INFORMATION GIVEN
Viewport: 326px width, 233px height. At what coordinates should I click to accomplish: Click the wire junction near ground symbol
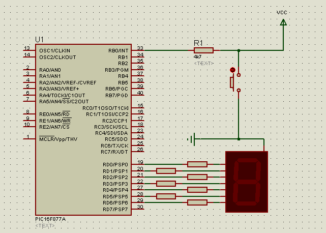[239, 139]
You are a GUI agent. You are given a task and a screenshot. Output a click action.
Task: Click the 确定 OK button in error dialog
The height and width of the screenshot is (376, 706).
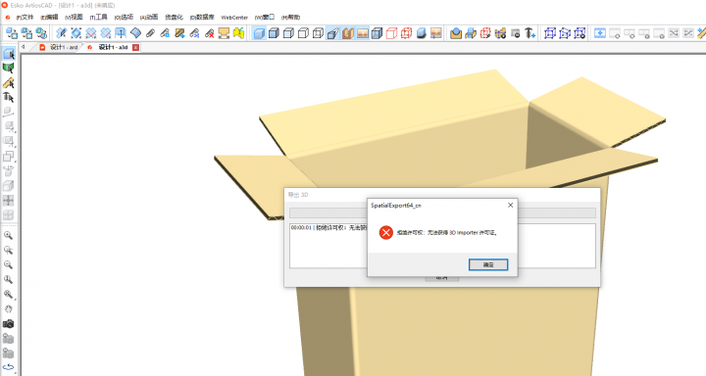tap(488, 264)
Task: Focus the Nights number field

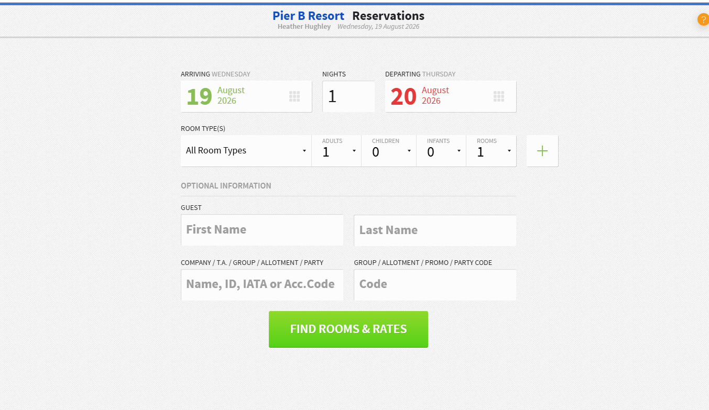Action: point(348,96)
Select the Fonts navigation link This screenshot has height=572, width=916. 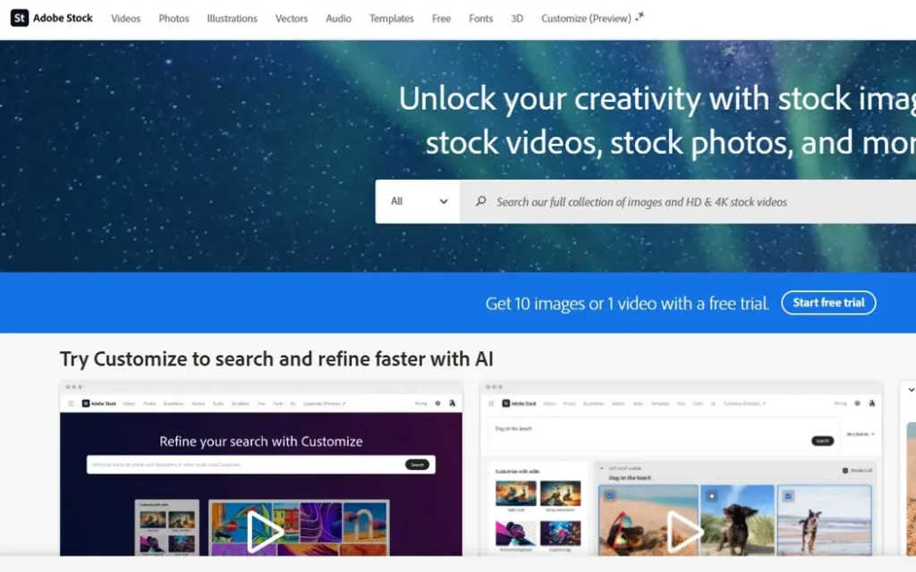(x=480, y=19)
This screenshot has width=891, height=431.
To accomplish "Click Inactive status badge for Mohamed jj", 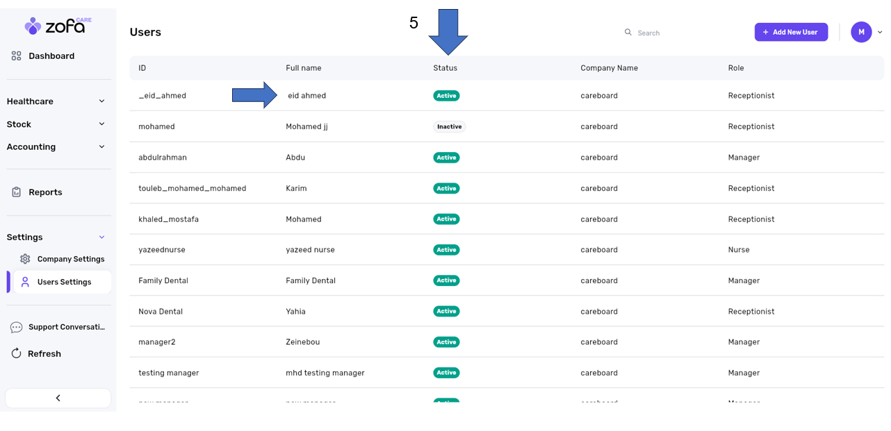I will 449,127.

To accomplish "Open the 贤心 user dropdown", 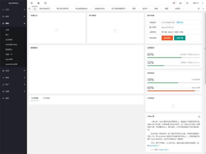I will [196, 3].
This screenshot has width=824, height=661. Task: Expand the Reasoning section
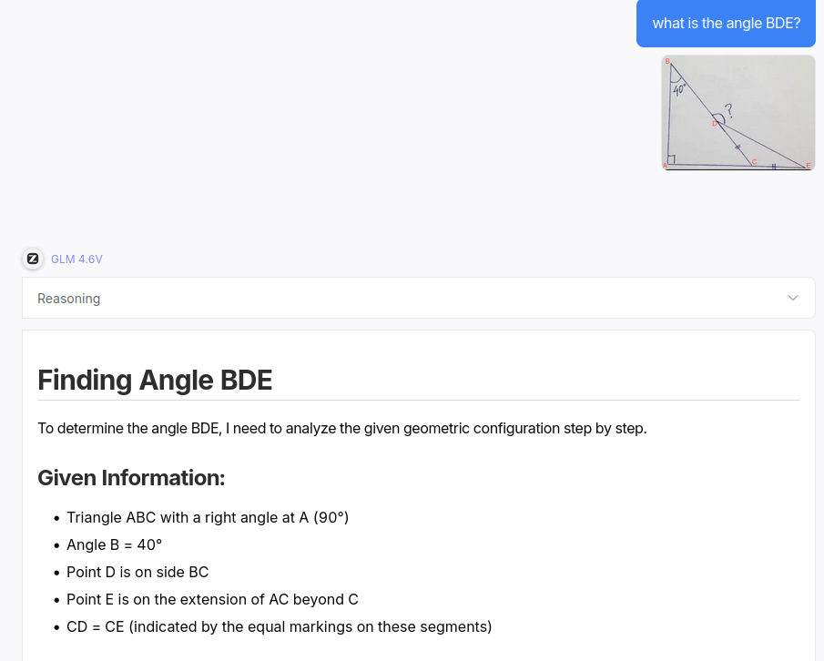(x=69, y=299)
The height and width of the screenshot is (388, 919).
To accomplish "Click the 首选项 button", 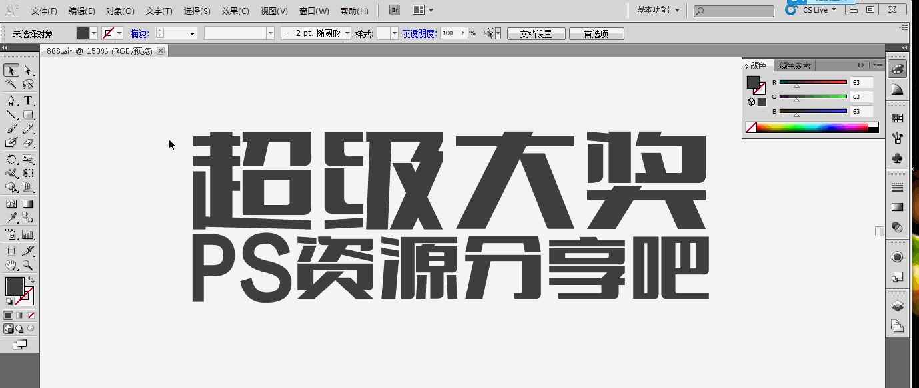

TASK DESCRIPTION
From the first line of the material down to the line containing "Task: Click the 确定 OK button in error dialog", inclusive, return each line exactly, skipping any picture.

RESPONSE
Viewport: 326px width, 233px height. At what coordinates should I click to accomplish: Click the wire junction near ground symbol
[239, 139]
You are a GUI agent. You are given a task and a screenshot. Output a click action.
Task: Click the 确定 OK button in error dialog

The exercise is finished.